• [What is being asked]: Copy the rows below word for word, beginning with the line that contains "Given: Open the" and continuing through the line that contains "Action: (1038, 426)".

• [Data extract]:
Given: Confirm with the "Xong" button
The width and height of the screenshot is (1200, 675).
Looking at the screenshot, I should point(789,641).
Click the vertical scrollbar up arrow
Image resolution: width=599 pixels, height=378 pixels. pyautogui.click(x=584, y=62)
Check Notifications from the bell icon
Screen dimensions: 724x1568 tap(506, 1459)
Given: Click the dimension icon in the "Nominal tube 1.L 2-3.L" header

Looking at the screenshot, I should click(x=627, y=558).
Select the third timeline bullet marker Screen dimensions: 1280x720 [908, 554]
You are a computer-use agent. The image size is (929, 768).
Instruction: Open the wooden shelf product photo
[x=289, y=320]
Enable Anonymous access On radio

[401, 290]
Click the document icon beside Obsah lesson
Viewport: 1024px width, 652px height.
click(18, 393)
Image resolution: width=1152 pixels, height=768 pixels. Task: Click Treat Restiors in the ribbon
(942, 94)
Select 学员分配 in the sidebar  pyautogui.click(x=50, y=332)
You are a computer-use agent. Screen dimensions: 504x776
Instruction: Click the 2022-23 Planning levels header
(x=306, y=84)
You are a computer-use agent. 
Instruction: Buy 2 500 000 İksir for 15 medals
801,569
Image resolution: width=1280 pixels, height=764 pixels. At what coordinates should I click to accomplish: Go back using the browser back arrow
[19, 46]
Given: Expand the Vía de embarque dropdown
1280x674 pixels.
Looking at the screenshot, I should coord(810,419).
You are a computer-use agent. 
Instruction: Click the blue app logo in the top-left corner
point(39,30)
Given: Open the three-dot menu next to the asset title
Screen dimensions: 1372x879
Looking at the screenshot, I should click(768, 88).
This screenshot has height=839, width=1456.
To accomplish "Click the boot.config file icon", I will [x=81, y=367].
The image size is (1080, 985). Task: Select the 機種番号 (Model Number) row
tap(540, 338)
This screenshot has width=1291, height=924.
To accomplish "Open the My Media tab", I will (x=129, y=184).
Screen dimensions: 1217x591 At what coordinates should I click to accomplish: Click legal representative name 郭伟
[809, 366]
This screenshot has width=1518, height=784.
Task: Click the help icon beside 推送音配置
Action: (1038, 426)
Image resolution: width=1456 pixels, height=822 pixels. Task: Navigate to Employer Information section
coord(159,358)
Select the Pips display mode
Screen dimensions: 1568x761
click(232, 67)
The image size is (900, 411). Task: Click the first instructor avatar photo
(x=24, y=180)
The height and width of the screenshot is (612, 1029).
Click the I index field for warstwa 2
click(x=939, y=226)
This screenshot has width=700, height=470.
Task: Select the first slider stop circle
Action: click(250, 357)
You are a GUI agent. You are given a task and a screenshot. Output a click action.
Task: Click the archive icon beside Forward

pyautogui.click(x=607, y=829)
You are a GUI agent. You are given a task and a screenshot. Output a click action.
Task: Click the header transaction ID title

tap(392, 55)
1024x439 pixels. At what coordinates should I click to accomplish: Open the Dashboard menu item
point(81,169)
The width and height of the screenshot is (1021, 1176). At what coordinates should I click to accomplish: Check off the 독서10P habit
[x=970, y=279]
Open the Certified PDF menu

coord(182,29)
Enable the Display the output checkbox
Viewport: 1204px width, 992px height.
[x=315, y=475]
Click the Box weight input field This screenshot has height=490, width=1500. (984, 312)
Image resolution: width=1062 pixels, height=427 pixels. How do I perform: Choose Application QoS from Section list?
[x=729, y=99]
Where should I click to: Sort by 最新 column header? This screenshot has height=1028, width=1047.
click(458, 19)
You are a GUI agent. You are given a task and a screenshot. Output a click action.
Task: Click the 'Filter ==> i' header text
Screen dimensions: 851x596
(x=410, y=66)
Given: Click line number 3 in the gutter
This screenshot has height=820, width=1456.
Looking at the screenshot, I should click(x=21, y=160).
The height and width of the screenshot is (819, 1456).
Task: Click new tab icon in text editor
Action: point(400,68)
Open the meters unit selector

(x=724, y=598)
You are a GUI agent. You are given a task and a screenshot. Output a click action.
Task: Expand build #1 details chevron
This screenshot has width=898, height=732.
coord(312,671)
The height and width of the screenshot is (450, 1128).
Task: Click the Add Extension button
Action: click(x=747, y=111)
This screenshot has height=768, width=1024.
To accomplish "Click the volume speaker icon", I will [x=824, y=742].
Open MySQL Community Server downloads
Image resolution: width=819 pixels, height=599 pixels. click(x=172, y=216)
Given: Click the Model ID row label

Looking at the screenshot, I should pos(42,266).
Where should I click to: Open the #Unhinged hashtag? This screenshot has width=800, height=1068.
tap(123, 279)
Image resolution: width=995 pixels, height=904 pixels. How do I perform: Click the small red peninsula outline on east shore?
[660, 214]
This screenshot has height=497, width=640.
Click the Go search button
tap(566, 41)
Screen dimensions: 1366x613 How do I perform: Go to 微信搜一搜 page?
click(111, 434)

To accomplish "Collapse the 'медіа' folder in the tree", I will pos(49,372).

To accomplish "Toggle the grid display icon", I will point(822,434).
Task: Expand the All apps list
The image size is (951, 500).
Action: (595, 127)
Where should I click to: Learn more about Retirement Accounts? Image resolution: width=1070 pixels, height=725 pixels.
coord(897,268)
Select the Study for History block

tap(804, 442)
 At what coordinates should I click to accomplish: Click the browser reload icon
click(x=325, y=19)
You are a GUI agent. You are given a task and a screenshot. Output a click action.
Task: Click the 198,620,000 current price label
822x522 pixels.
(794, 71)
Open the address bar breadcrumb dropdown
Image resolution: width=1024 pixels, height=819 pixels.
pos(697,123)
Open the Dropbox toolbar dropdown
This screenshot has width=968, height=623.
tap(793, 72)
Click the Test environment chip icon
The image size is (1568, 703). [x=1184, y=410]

• [Result for this task]:
Given: Open the three-dot menu next to the asset title
Screen dimensions: 1372x879
Looking at the screenshot, I should click(768, 88).
This screenshot has height=839, width=1456.
To accomplish "Click the boot.config file icon", I will [x=81, y=367].
The image size is (1080, 985). Task: Select the 機種番号 (Model Number) row
tap(540, 338)
This screenshot has width=1291, height=924.
To accomplish "Open the My Media tab", I will (x=129, y=184).
Screen dimensions: 1217x591 At what coordinates should I click to accomplish: Click legal representative name 郭伟
[809, 366]
This screenshot has width=1518, height=784.
Task: Click the help icon beside 推送音配置
Action: (1038, 426)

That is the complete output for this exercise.